I'm working on optimizing my site for Google's search engine, and lately I've noticed that when doing a "site:www.joemajewski.com" query, I get results for pages that shouldn't be indexed at all.
Let's take a look at this page, for example: http://www.joemajewski.com/wow/profile.php?id=3
I created my own CMS, and this is simply a breakdown of user id #3's statistics, which I noticed is indexed by Google, although it shouldn't be. I understand that it takes some time before Google's results reflect accurately on my site's content, but this has been improperly indexed for nearly six months now.
Here are the precautions that I have taken:
My robots.txt file has a line like this:
Disallow: /wow/profile.php*
When running the url through Google Webmaster Tools, it indicates that I did, indeed, correctly create the disallow command.

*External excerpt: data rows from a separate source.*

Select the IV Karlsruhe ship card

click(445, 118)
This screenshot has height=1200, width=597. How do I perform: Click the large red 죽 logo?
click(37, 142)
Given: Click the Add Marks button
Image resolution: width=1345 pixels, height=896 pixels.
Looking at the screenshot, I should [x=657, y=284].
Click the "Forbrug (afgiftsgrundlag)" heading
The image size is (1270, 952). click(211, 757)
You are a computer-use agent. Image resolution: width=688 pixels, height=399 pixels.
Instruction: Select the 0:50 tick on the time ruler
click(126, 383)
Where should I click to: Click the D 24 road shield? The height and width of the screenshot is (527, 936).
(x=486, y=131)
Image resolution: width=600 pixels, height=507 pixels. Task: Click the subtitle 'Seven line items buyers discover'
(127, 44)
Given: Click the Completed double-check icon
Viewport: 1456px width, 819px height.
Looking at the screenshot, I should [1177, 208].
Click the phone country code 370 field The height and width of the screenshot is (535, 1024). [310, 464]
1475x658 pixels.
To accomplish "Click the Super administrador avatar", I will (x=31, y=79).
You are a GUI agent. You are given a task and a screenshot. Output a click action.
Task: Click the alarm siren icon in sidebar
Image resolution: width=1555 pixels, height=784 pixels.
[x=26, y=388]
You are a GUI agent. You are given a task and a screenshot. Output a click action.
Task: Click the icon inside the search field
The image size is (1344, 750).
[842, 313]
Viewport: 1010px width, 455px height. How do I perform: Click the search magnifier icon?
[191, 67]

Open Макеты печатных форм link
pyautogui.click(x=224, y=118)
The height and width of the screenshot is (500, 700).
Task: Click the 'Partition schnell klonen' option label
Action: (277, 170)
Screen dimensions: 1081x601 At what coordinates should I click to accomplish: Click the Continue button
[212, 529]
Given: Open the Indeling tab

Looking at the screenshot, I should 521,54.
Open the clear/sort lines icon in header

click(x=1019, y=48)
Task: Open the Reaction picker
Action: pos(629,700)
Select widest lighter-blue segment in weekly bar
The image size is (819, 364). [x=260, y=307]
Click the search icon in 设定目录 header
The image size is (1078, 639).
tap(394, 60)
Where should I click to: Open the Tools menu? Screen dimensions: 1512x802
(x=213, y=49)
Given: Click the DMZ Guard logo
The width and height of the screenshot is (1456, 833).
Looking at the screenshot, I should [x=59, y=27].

It did state, however, that a page that doesn't get crawled may still get displayed in the search results if it's being linked to. Thus, I took one more precaution.
In the source code I included the following meta data:
<meta name="robots" content="noindex,follow" />
I am assuming that follow means to use the page when calculating PageRank, etc, and the noindex tells Google to not display the page in the search results.
This page, profile.php, is used to take the $_GET['id'] and find the corresponding registered user. It displays a bit of information about that user, but is in no way relevant enough to warrant a display in the search results, so that is why I am trying to stop Google from indexing it.
This is not the only page Google is indexing that I would like removed. I also have a WordPress blog, and there are many category pages, tag pages, and archive pages that I would like removed, and am doing the same procedures to attempt to remove them.
Can someone explain how to get pages removed from Google's search results, and possibly some criteria that should help determine what types of pages that I don't want indexed. In terms of my WordPress blog, the only pages that I truly want indexed are my articles. Everything else I have tried to block, with little luck from Google.
Can someone also explain why it's bad to have pages indexed that don't provide any new or relevant content, such as pages for WordPress tags or categories, which are clearly never going to receive traffic from Google.
Thanks!